(Exercise data begins)

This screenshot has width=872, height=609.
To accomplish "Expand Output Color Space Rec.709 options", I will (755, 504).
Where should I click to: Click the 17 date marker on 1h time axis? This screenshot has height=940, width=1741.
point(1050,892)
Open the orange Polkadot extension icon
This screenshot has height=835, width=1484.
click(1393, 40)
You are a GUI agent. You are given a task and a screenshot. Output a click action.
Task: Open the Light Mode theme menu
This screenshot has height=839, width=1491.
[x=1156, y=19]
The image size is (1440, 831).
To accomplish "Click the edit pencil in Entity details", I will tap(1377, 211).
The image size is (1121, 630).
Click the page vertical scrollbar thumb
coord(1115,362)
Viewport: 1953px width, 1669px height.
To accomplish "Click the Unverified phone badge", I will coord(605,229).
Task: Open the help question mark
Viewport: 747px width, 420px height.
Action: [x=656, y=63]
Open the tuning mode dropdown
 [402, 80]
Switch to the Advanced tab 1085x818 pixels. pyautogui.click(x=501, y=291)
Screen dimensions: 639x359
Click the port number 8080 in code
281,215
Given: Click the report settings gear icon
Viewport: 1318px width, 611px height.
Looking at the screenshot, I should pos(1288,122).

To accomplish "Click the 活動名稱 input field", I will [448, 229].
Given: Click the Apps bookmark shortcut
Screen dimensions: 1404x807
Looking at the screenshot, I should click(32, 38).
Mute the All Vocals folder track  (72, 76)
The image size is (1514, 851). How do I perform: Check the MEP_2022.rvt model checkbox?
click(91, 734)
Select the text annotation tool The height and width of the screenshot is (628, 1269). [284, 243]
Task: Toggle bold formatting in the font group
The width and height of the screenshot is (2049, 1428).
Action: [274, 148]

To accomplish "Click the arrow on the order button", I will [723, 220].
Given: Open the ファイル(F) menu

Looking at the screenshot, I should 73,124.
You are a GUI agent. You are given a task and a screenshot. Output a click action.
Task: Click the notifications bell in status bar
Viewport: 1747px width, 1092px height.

(Exercise data ends)

Task objective
The records above need to be returned in full, with nothing altered.

Response to the exercise
This screenshot has width=872, height=609.
To accomplish "Expand Output Color Space Rec.709 options", I will (755, 504).
Where should I click to: Click the 17 date marker on 1h time axis? This screenshot has height=940, width=1741.
point(1050,892)
Open the orange Polkadot extension icon
This screenshot has height=835, width=1484.
click(1393, 40)
You are a GUI agent. You are given a task and a screenshot. Output a click action.
Task: Open the Light Mode theme menu
This screenshot has height=839, width=1491.
[x=1156, y=19]
The image size is (1440, 831).
To accomplish "Click the edit pencil in Entity details", I will tap(1377, 211).
The image size is (1121, 630).
Click the page vertical scrollbar thumb
coord(1115,362)
Viewport: 1953px width, 1669px height.
To accomplish "Click the Unverified phone badge", I will coord(605,229).
Task: Open the help question mark
Viewport: 747px width, 420px height.
Action: [x=656, y=63]
Open the tuning mode dropdown
 [402, 80]
Switch to the Advanced tab 1085x818 pixels. pyautogui.click(x=501, y=291)
Screen dimensions: 639x359
Click the port number 8080 in code
281,215
Given: Click the report settings gear icon
Viewport: 1318px width, 611px height.
Looking at the screenshot, I should pos(1288,122).

To accomplish "Click the 活動名稱 input field", I will [448, 229].
Given: Click the Apps bookmark shortcut
Screen dimensions: 1404x807
Looking at the screenshot, I should click(32, 38).
Mute the All Vocals folder track  (72, 76)
The image size is (1514, 851). How do I perform: Check the MEP_2022.rvt model checkbox?
click(91, 734)
Select the text annotation tool The height and width of the screenshot is (628, 1269). [284, 243]
Task: Toggle bold formatting in the font group
The width and height of the screenshot is (2049, 1428).
Action: [274, 148]

To accomplish "Click the arrow on the order button", I will [723, 220].
Given: Open the ファイル(F) menu

Looking at the screenshot, I should 73,124.
You are a GUI agent. You are given a task and a screenshot. Output a click action.
Task: Click the notifications bell in status bar
Viewport: 1747px width, 1092px height.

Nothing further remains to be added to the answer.